If she were to lose, however, then a leadership contest would be initiated and the various contenders would be whittled down until the two most popular candidates amongst Conservative MPs are left. The choice would then be put to party members, and based on historical races, this typically takes around two months to complete (factoring in time for hustings, printing and posting ballot papers, etc.). As in the case of an election, this would take us much closer to March 2019, and assuming the new leader would want to hold their own renegotiation on the deal, would also likely require an article 50 extension.

3. May heads back to the EU to renegotiate the Irish backstop

Barring either of the above scenarios materialising, then Theresa May has signalled she will return to Brussels to seek further concessions on the Irish backstop. More specifically, the government will push for stronger legal reassurances that the backstop will never be needed in reality. Initiated seems like a big ask, given that if the UK were to have a legal way of avoiding the backstop - be it through a unilateral exit mechanism or other legal means - then EU leaders would likely feel it would not represent a strong enough insurance policy against a hard border.

In other words, aside from a few stronger political statements, it's unlikely that the EU will be prepared to sufficiently change the deal to meet Parliament's demands.

So while May is set to hold meetings in Brussels this week, our feeling is that this could result in the vote being pushed back until well after Christmas. Here, it's worth noting that the Prime Minister has already fulfilled the original requirement for her to report back to lawmakers by 21 January, having already informed Parliament about the agreement-in-principle a few weeks ago.

This means that the only true deadline in this process is 28 March - although to avoid extending the article 50 period beyond then, the agreement would need to be ratified before 26 February, to meet a Parliamentary requirement for it to be laid down 21 sitting days before coming into effect.

As discussed in the introduction, we think it might not be until much closer to this date before we know for sure that 'no deal' has been avoided, and in the end Parliament may push the Prime Minister towards a Norway-style deal, or even potentially a second referendum, in order to secure approval from MPs.

What does this mean for the economy?

A sharp fall in last week's UK services PMI demonstrated fairly clearly that concerns about 'no deal' are beginning to have a tangible impact on growth.
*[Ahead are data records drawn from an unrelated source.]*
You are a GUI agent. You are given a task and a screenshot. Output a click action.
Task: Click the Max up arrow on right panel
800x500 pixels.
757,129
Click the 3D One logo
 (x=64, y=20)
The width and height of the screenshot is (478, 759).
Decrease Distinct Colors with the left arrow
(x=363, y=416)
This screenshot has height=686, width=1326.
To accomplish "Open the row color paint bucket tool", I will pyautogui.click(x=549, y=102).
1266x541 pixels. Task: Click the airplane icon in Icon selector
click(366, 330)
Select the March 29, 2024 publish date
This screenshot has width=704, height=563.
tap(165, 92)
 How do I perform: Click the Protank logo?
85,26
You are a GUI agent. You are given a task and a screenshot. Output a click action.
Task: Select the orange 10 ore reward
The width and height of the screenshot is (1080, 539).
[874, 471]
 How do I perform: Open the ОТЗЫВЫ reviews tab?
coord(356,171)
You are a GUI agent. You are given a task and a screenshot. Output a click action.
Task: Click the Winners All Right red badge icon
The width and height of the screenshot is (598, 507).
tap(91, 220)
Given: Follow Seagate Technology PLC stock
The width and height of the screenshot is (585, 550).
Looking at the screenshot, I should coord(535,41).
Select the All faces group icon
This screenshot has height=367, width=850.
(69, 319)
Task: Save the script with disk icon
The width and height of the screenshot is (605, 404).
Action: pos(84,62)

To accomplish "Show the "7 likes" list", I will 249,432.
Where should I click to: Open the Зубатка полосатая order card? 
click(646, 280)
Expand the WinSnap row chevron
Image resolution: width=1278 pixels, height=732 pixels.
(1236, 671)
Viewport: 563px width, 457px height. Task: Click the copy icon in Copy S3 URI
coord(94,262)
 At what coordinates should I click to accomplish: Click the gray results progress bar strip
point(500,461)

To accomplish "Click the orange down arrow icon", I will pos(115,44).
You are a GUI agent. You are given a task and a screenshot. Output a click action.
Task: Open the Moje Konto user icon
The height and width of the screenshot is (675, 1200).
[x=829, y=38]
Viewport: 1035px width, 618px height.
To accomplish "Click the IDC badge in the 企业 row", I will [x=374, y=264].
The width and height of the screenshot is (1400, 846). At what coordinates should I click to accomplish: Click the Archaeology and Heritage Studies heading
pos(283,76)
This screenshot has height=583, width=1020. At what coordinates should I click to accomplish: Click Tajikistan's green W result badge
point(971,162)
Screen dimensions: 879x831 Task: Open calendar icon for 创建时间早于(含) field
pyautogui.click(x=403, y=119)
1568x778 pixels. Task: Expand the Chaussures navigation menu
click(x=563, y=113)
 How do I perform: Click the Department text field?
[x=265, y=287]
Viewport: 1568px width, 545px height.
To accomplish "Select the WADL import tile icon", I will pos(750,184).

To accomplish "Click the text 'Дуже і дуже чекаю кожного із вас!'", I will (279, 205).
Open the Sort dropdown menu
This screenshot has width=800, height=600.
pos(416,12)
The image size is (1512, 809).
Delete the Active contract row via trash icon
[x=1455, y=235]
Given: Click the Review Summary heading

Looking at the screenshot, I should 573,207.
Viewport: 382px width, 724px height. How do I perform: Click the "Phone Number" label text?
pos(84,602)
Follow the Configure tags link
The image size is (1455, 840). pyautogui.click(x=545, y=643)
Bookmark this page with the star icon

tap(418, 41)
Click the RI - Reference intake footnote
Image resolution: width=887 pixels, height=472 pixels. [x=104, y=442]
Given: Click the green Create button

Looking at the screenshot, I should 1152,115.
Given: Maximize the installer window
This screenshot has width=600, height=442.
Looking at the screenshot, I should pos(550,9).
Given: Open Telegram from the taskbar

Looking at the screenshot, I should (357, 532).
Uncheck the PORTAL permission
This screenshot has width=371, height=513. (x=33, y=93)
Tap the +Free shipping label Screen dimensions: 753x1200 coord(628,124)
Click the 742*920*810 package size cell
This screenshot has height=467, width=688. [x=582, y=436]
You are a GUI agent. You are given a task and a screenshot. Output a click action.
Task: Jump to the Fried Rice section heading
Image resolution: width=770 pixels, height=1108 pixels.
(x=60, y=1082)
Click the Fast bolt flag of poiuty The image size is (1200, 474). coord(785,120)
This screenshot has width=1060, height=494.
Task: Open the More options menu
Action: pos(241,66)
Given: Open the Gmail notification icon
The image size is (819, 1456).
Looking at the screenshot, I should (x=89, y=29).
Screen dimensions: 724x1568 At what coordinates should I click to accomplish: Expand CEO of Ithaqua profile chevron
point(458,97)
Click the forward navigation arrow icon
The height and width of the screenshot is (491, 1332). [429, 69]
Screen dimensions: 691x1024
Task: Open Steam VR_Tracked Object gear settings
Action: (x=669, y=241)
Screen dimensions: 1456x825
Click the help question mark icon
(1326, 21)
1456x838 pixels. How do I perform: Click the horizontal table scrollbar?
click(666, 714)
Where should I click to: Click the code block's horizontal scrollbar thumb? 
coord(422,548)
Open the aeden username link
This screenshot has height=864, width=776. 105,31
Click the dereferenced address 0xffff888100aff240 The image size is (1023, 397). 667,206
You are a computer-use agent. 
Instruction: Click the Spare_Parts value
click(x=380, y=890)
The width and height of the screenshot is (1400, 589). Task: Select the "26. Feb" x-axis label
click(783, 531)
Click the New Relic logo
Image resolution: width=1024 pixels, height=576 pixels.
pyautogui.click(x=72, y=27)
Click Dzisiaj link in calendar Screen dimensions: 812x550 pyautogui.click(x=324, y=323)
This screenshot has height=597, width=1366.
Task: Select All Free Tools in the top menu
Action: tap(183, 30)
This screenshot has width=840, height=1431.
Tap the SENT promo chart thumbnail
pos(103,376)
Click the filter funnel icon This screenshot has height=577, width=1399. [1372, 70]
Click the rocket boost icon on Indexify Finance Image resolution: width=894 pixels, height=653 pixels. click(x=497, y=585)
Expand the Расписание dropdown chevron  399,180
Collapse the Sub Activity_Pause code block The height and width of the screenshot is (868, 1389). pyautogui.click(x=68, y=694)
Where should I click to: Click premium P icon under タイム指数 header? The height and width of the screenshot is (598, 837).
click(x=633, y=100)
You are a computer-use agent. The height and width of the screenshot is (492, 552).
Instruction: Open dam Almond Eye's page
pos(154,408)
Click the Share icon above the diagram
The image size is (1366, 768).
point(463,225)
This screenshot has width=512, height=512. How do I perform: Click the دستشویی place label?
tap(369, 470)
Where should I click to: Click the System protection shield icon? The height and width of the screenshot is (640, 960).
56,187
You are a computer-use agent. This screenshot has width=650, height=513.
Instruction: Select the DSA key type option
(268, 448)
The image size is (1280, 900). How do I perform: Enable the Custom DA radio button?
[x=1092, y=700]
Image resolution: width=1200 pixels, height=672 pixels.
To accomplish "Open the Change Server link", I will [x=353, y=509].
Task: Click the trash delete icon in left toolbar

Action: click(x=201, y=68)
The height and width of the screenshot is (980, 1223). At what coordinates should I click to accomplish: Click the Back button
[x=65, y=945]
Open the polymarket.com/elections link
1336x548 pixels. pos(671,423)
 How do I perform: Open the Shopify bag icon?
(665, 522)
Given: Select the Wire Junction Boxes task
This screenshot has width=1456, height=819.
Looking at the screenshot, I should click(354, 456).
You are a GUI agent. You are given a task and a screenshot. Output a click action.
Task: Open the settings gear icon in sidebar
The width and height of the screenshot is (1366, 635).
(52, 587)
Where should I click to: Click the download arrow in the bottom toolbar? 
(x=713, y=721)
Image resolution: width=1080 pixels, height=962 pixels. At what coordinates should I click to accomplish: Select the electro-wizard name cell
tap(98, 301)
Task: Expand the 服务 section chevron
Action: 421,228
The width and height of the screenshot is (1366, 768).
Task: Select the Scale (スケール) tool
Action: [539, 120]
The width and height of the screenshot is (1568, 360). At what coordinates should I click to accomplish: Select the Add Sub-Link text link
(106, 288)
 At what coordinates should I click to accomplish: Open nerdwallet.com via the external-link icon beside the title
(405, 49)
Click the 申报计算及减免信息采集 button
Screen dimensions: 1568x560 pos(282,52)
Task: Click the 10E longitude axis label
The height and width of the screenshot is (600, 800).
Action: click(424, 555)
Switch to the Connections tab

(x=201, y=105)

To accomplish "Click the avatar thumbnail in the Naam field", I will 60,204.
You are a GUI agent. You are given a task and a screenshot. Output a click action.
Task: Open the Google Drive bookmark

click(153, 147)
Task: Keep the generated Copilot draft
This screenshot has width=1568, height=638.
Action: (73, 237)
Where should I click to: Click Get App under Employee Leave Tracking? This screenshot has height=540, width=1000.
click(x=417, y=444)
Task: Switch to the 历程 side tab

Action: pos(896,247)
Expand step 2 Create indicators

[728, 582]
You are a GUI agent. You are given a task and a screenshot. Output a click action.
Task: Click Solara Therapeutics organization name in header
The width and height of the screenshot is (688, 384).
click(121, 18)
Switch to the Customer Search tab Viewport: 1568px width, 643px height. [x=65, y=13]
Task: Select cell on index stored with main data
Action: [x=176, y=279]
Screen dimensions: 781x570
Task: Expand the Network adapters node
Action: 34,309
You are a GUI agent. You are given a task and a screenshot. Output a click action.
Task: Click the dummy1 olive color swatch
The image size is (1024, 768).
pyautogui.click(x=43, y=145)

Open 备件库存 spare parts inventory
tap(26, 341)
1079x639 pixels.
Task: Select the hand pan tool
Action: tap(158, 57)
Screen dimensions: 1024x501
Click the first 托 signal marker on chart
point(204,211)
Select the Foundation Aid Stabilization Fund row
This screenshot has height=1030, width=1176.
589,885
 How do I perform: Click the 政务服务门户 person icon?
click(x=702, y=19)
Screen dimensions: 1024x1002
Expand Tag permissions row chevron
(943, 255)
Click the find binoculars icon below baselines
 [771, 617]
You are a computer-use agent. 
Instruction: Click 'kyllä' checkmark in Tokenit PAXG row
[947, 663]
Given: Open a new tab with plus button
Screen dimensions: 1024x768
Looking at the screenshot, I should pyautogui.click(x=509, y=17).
With the vote increasingly likely to be pushed back into the new year, we suspect this weaker momentum will persist over the winter.

It seems likely that we'll see increased signs of firms activating contingency plans over the next few weeks. Various surveys suggest that a sizable proportion of companies are yet to take firm action on Brexit. For instance, a recent CBI survey found that only 41% of firms had carried out some kind of contingency plans so far.

There is also increasing evidence that this sentiment is beginning to weigh on consumer activity. Consumer confidence has slipped below post-Brexit levels, driven by concerns about the general economic situation. This is likely to have played a role in the weaker footfall seen around Black Friday (although a trend towards online shopping will have also been a key factor) and it makes for a tricky Christmas trading period for retailers.

Throwing all of this together, we expect economic growth to slow to 0.2/0.3% in the fourth quarter, halving the rate of expansion seen in the third quarter.